By contrast, both their Conservative predecessors, John Major and Margaret Thatcher, received invitations. Mrs Thatcher declined on health grounds, although Mr Major will be present when Prince William marries Kate Middleton.
A spokesman for St James's Palace said Mr Blair and Mr Brown had not received invitations because neither were 'Knights of the Garter', unlike Mr Major and Mrs Thatcher.
However, guests who will be in attendance include David Beckham, Elton John and 'Mr Bean' actor Rowan Atkinson, according to a newly released official guest list.
St James's Palace also released the seating plan at Westminster Abbey, which showed that relatives of William's mother, Princess Diana, are sitting across the aisle from the royal family, joining the Middletons in an exception to the traditional division of a church into a bride's side and groom's side.
There was no explanation of the seating arrangement, but the Spencers have not had a good relationship with the royal family, especially after Diana's brother Charles Spencer attacked the royals during a speech at her 1997 funeral.
More than 46 foreign royals are seated behind the British royals.
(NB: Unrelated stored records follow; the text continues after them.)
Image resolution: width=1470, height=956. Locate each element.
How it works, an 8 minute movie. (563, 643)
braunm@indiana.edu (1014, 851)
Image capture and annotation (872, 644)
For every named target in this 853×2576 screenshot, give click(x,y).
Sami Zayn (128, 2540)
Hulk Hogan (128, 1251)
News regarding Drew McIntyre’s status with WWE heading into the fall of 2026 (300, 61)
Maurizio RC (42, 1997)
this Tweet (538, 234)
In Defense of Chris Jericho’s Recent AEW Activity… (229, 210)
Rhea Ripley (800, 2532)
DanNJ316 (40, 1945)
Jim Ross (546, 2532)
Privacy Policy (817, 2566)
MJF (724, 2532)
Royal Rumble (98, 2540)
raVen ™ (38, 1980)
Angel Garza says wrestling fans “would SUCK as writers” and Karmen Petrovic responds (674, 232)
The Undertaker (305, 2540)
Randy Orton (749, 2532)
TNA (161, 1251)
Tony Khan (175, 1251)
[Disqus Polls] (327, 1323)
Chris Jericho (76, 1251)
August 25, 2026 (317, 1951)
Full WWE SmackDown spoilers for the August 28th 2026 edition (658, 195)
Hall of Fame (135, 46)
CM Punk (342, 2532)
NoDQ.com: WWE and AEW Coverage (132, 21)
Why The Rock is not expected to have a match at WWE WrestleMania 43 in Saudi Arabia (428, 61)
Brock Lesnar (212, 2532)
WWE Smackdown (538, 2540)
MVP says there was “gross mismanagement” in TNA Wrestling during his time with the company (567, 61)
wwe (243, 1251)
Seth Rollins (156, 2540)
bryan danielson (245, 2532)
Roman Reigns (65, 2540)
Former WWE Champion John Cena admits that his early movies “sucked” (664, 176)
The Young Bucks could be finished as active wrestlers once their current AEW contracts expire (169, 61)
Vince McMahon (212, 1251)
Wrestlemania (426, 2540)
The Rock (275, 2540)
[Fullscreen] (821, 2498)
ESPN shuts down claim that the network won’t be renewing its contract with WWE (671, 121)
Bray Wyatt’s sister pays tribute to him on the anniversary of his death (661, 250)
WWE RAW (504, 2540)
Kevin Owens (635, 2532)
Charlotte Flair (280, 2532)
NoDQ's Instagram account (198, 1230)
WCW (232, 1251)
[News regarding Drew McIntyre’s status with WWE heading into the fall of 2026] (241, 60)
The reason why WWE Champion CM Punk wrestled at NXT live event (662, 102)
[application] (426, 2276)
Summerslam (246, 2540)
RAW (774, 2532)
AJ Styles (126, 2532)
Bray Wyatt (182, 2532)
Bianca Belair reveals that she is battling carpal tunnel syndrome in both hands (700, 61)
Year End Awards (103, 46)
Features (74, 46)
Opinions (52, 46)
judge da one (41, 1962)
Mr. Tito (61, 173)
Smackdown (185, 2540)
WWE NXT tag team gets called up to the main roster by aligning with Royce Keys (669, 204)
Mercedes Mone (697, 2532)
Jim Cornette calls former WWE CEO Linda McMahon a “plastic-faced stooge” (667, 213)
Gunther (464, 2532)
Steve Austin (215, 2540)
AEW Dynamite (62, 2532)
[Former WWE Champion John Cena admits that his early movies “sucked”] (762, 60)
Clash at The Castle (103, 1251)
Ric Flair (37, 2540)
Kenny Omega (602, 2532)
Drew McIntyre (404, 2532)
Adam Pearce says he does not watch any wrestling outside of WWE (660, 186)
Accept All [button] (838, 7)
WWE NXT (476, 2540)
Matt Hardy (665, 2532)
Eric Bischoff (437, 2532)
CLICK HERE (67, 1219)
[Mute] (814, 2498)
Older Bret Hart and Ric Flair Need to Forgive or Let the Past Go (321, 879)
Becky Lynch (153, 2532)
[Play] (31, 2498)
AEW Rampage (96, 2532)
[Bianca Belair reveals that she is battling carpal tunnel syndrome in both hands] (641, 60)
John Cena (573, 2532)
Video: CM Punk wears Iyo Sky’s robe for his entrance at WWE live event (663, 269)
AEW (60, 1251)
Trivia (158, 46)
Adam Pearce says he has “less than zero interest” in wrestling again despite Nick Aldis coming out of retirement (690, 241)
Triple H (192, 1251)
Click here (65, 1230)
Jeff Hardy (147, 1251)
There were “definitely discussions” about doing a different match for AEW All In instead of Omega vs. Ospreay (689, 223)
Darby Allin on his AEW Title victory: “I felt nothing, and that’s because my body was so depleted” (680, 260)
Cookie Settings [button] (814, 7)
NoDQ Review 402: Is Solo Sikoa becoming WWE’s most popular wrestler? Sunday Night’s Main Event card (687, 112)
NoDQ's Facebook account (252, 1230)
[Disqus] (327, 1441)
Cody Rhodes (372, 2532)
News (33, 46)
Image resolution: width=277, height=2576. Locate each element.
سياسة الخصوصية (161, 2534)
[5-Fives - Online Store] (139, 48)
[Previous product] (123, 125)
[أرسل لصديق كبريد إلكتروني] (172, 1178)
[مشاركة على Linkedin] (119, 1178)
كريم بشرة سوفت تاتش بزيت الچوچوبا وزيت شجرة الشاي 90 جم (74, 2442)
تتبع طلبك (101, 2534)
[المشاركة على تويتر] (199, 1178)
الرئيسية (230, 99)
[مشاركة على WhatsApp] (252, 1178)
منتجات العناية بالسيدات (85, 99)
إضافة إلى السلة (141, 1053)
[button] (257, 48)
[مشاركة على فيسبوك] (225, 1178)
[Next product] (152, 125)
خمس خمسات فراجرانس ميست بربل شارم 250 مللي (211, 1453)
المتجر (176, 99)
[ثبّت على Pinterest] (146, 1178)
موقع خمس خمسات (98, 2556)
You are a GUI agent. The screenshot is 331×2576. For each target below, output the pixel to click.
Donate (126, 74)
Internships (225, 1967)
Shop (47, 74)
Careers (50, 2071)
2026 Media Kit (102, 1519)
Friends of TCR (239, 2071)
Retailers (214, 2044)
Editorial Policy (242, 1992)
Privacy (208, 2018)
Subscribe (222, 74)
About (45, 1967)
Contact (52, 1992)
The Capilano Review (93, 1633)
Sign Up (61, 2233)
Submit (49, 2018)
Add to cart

Meanwhile, the Crown Prince of Bahrain was last night forced to pull out of attending the wedding, hours before he had been due to fly in to London, amid anger over his role in the Gulf state's brutal crackdown on pro-democracy demonstrators.
Human rights activists had pledged to disrupt Prince Salman bin Hamad al-Khalifa's stay in Britain with a series of protests, insisting that he is the chief architect of the Saudi-backed security forces' violent response to the demonstrators, which has left up to 31 people dead.
Foreign dignitaries, the Middletons' family friends, British government and defence officials, families of British soldiers killed in Iraq and Afghanistan, William's army colleagues, and people who work for William's charities will be seated around the abbey for the ceremony.
Palace officials last nightsaid that only crowned heads of states are traditionally invited to royal weddings, and that political leaders who are not from the 54-member Commonwealth of nations, such as US President Barack Obama or French President Nicolas Sarkozy, weren't sent invitations.